The new redesign helps the three-year-old service bring its website--which gets about a million visitors a month--up to speed with its mobile app, which recently reached 3.5 million downloads. The goal is that in syncing up all its offerings, Foodspotting can position itself to both new and returning users as the go-to service for all their food-related needs, whether they're looking for a place to go on the fly or doing research on dishes to try in the future.
"We lost some of the joy of exploring Foodspotting on the web, which solves a completely different use case in your food-finding experience than mobile," CEO Alexa Andrzejewski tells Fast Company. "On the web, it’s more about exploring and discovering things you might want to eat later."
Andrzejewski says Foodspotting shifted its focus this year from the food spotters--the minority of users who have posted 2.5 million photos of what they're eating--to the food seekers, who might not be taking photos, but who are still turning to the app for recommendations.
"What’s interesting is that in the process of focusing on the food seekers, we’ve been seeing the number of people uploading photos increasing each month," Andrzejewski says. "By creating things for food seekers, like the ability to easily scan through dishes and bookmark a bunch of stuff, that creates interactions with the spotter who originally posted that photo, and it sort of reinforces the action of sharing content."

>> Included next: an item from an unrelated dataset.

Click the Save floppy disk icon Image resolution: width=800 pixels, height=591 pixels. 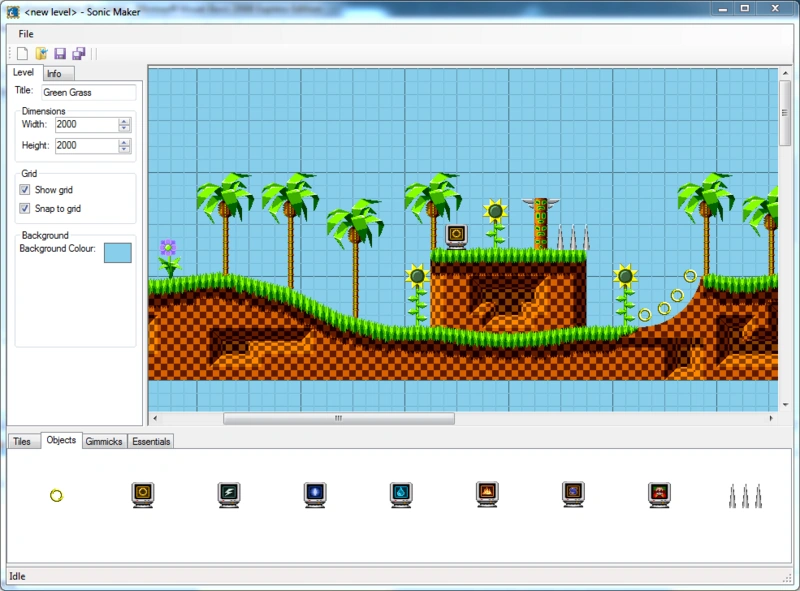60,53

With the new fleshed-out web presence to complement its app, Foodspotting feels much more like an actual service along the lines of Yelp or Foursquare, though it still strictly targets a niche community of eaters and places an emphasis on building a positive community (you can't give dishes on Foodspotting a thumbs-down). With this newest redesign, it's trying to hook people who don't find value in taking pictures of food as much as they do in bookmarking things they want to try, or doing research on a new place.
Foodspotting's next ambitious focus will be on rolling out "smart" suggestions for dishes users might want to try, based on their personal taste profiles built on what they've told Foodspotting about their preferences. And by studying patterns across large swaths of users, Andrzejewski says she'd like to be able to offer up solid suggestions to people who don't have activity histories on the service as well.
Until then, don't call Foodspotting a recommendation service.
"We don’t want to call anything a recommendation until we know it’s good," she says. "We want to be able to tell you why we’re showing it."